§ **Problem description**
Your task is to reproduce exactly the lines from the one containing "This screenshot has width=1586, height=992." through the last line below, both ends included, and nothing else, with no pictures.

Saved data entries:
========

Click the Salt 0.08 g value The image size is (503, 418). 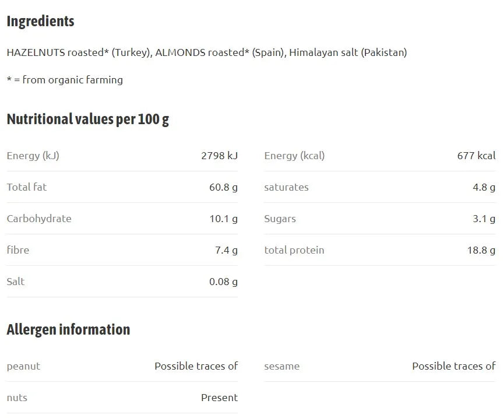[224, 282]
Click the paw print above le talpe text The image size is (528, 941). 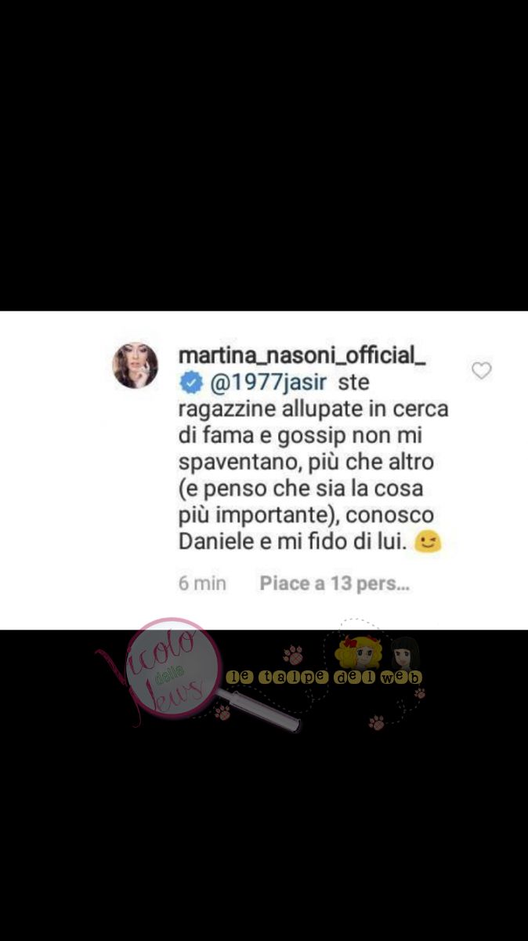[x=293, y=653]
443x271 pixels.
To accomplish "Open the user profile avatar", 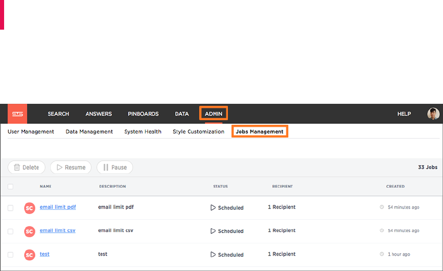I will coord(433,114).
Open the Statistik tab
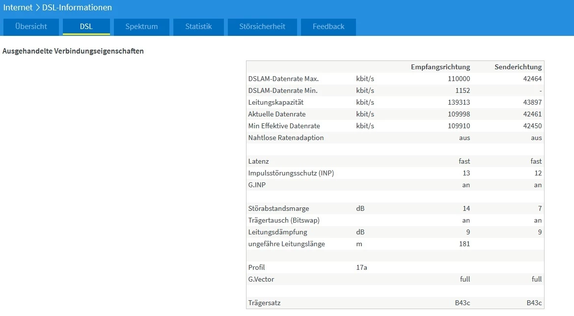Image resolution: width=574 pixels, height=316 pixels. pyautogui.click(x=198, y=27)
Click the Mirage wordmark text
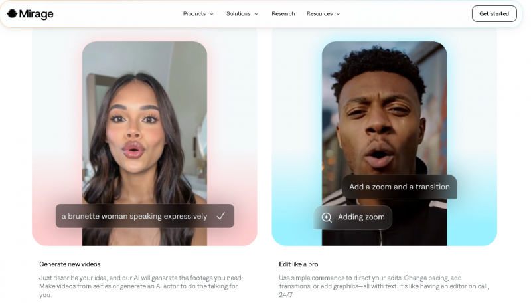The height and width of the screenshot is (303, 531). click(x=37, y=14)
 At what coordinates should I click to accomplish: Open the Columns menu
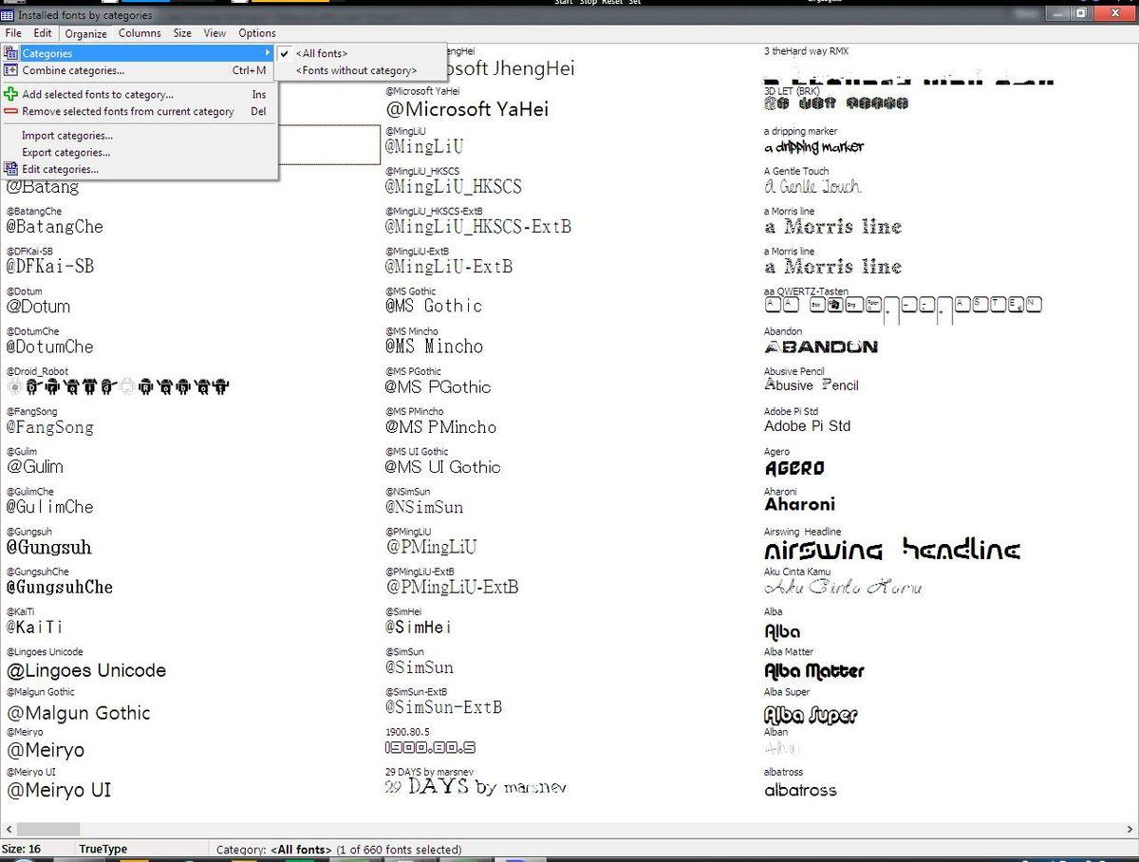tap(140, 33)
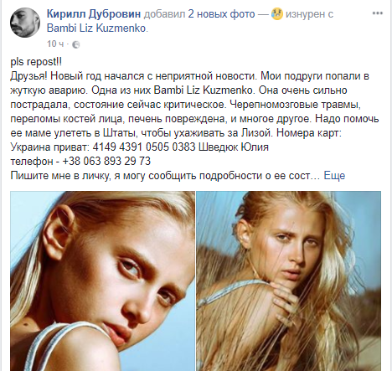Viewport: 392px width, 371px height.
Task: Click the line 'Пишите мне в личку'
Action: (59, 176)
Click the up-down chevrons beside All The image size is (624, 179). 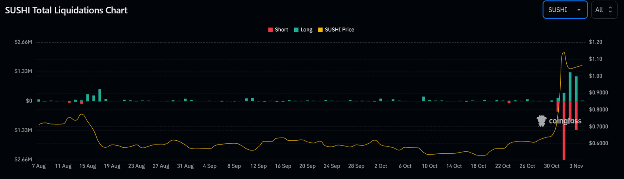[610, 10]
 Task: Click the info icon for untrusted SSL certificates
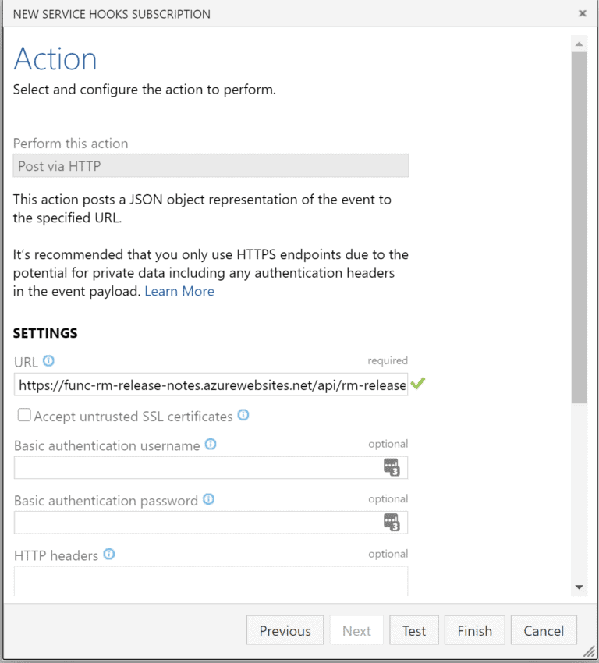coord(243,415)
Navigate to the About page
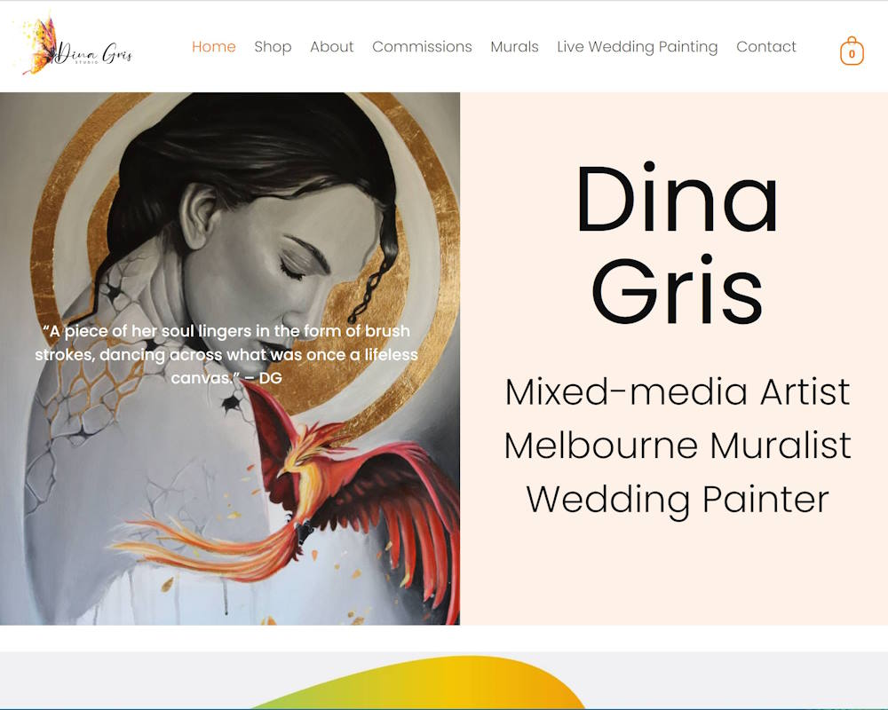The image size is (888, 710). 331,47
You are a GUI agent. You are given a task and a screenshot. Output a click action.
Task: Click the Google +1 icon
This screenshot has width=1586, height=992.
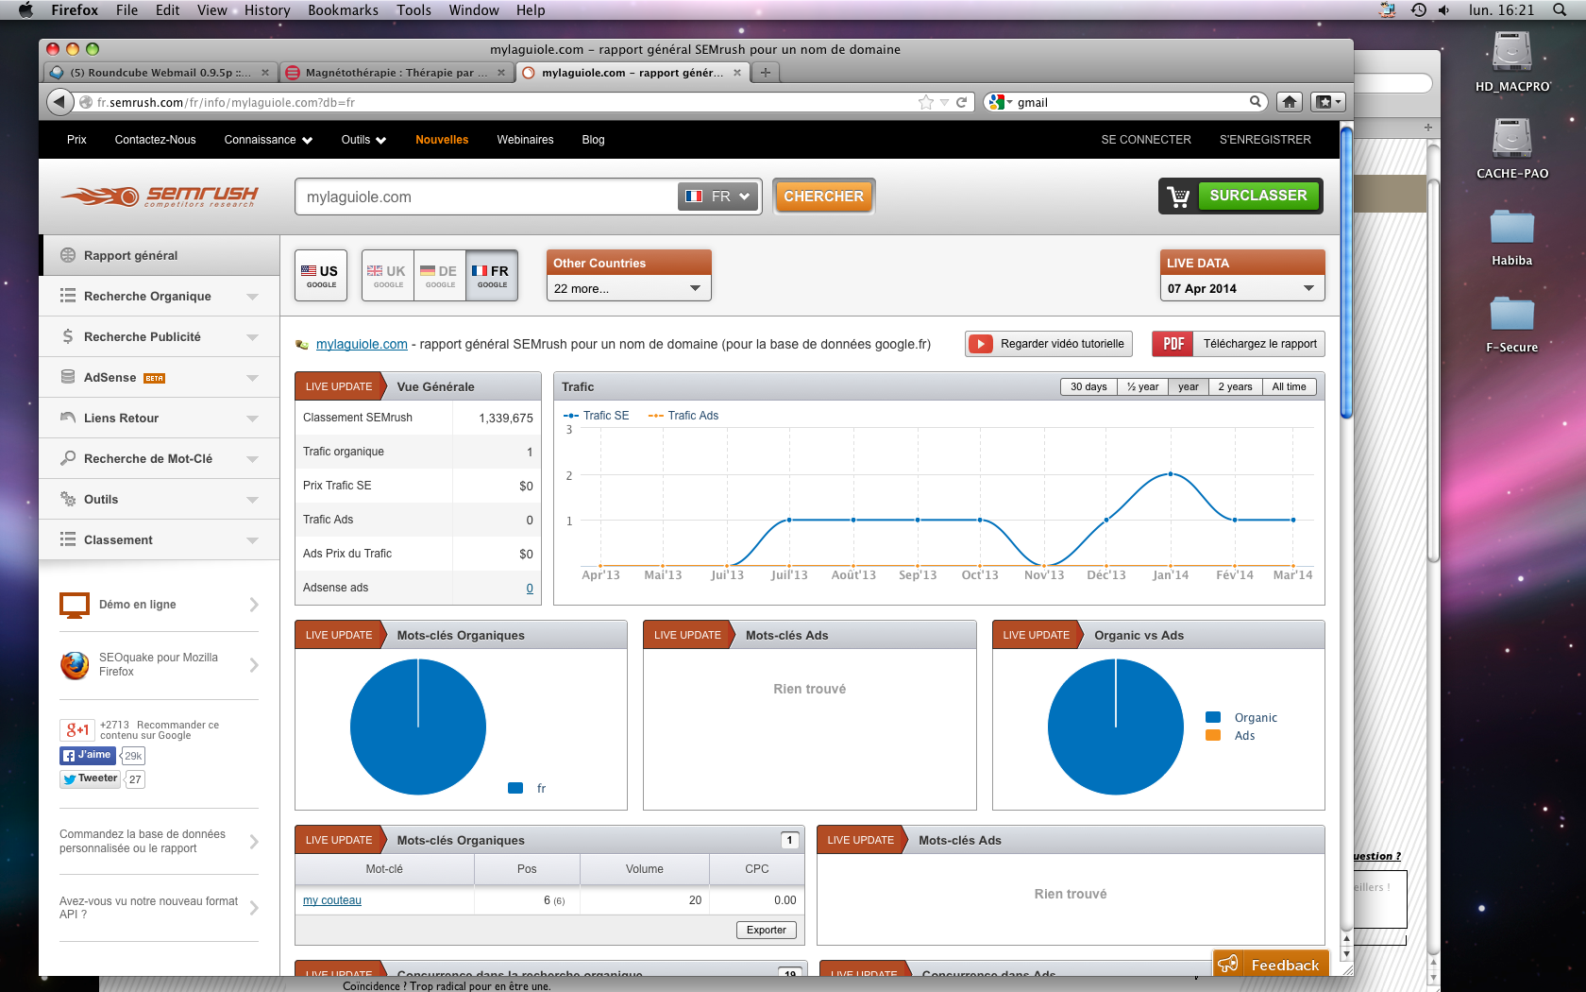[x=76, y=729]
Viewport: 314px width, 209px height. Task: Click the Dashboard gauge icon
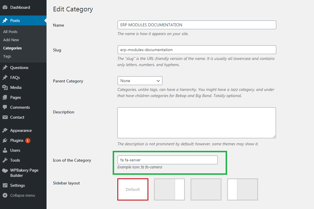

========

§ **Solved problem**
This screenshot has width=1586, height=992.
[x=76, y=729]
Viewport: 314px width, 209px height. Task: Click the Dashboard gauge icon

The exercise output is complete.